Could you retype only the lines from the one containing "The width and height of the screenshot is (1509, 812)." through the final line of the entries, both included, skipping any images?

++++

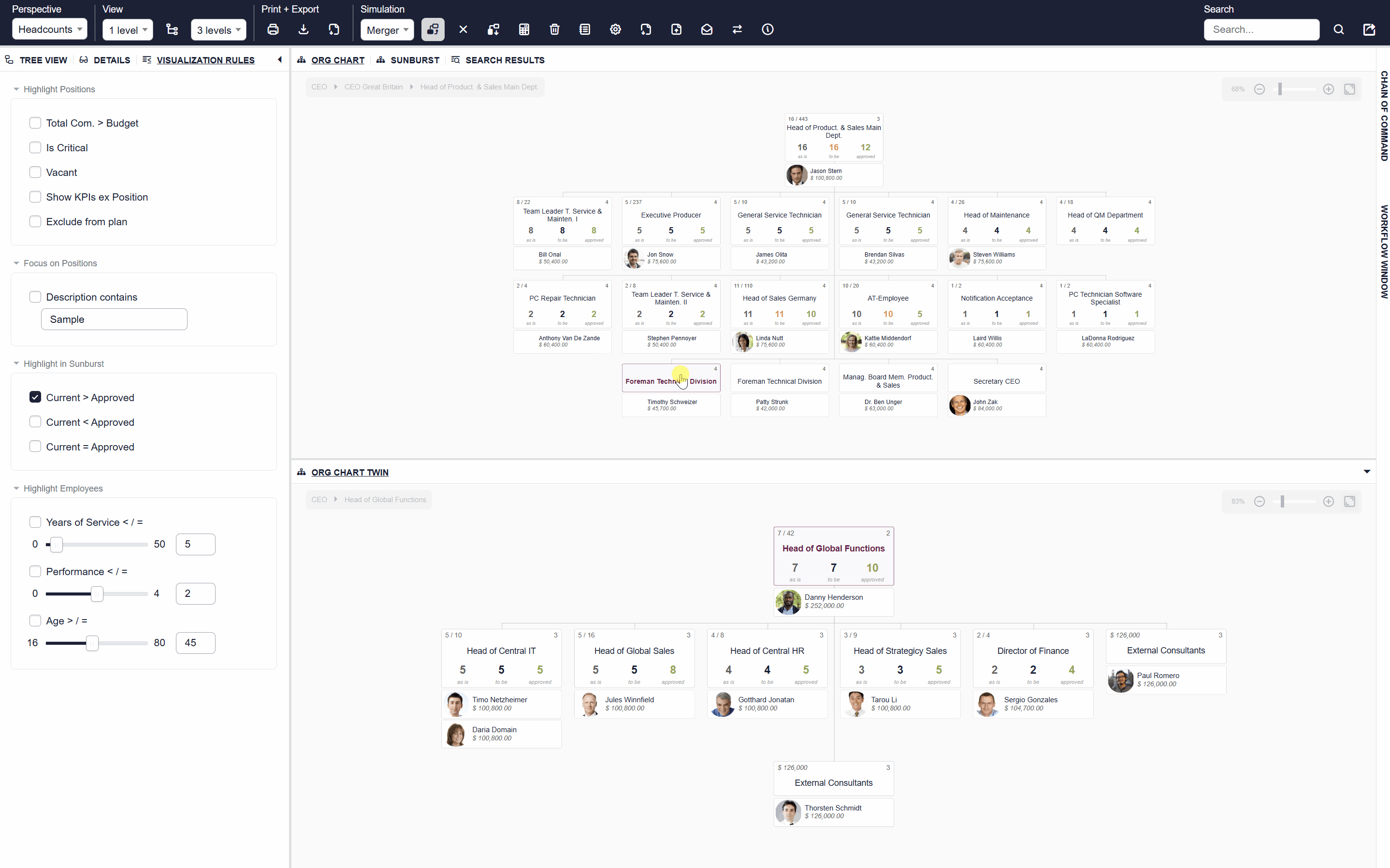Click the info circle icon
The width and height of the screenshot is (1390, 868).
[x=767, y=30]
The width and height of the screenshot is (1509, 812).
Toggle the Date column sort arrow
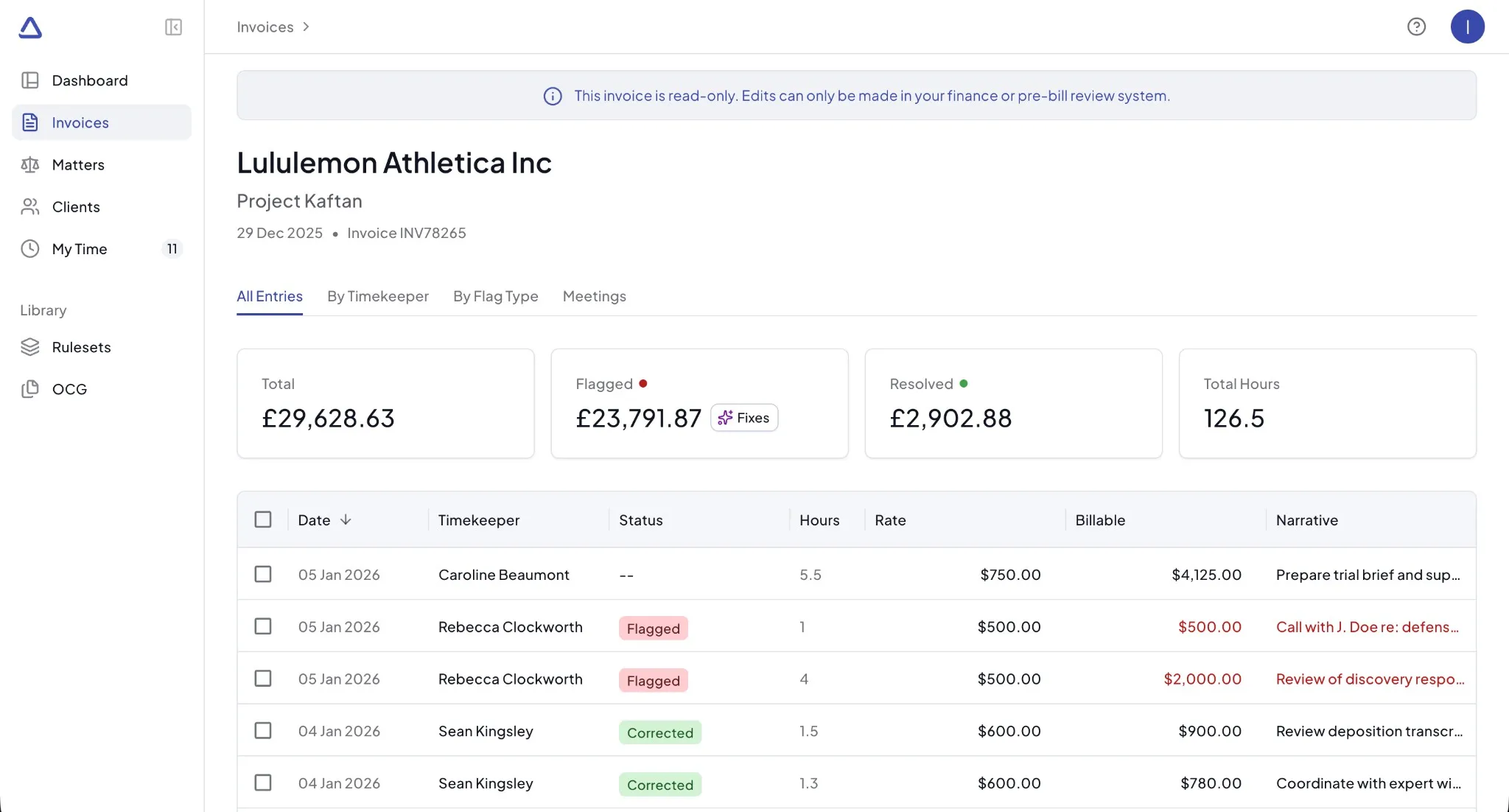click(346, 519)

++++

**Reply to the task**
The width and height of the screenshot is (1509, 812).
Toggle the Date column sort arrow
click(346, 519)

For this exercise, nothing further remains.